◆ WHAT YOU ARE ASKED TO DO: Copy out the lines of the records from the line containing "Where should I click to: Open the Apple" through to the end of the records, keeping every line as it appears.

··· DATA PROVIDED ···

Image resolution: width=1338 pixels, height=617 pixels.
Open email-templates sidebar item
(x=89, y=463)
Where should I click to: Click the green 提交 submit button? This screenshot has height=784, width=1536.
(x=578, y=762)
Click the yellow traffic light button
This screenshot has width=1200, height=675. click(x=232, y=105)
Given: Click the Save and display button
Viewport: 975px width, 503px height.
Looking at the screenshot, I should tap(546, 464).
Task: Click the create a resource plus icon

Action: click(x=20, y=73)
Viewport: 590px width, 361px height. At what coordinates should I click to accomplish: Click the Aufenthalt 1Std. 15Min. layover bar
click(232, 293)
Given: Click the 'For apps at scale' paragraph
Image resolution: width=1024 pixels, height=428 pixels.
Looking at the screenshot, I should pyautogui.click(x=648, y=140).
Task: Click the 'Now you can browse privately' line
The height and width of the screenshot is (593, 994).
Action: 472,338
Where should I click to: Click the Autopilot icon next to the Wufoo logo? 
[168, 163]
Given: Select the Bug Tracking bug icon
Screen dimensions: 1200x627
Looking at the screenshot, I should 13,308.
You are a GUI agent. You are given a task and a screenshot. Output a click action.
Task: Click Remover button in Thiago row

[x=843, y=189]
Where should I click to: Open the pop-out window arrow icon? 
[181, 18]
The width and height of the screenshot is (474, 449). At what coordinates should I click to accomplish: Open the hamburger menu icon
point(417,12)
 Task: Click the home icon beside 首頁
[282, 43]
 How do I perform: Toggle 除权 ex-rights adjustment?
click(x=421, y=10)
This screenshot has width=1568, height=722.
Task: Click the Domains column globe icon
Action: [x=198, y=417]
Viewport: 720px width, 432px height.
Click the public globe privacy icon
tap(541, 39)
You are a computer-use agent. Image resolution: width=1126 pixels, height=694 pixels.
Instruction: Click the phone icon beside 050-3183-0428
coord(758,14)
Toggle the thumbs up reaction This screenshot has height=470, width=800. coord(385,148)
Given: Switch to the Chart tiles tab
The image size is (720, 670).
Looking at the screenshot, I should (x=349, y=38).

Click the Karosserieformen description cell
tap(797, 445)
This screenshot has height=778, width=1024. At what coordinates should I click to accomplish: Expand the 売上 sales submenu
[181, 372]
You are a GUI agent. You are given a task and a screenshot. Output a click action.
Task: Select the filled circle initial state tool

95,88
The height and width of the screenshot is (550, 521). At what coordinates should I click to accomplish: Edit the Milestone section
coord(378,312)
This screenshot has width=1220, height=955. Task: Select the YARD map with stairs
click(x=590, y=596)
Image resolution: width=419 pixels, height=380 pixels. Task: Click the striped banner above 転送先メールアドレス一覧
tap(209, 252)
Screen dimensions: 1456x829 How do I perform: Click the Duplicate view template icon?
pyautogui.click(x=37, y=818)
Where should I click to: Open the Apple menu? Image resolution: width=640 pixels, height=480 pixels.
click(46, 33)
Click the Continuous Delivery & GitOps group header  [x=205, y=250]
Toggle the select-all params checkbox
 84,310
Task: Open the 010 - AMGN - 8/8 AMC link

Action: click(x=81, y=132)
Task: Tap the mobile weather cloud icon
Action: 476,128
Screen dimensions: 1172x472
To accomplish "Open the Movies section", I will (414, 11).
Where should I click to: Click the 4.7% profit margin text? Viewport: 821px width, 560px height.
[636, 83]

···

◆ RESPONSE:
Where should I click to: Open the Apple menu? Image resolution: width=640 pixels, height=480 pixels.
click(46, 33)
Click the Continuous Delivery & GitOps group header  [x=205, y=250]
Toggle the select-all params checkbox
 84,310
Task: Open the 010 - AMGN - 8/8 AMC link

Action: click(x=81, y=132)
Task: Tap the mobile weather cloud icon
Action: 476,128
Screen dimensions: 1172x472
To accomplish "Open the Movies section", I will (414, 11).
Where should I click to: Click the 4.7% profit margin text? Viewport: 821px width, 560px height.
[636, 83]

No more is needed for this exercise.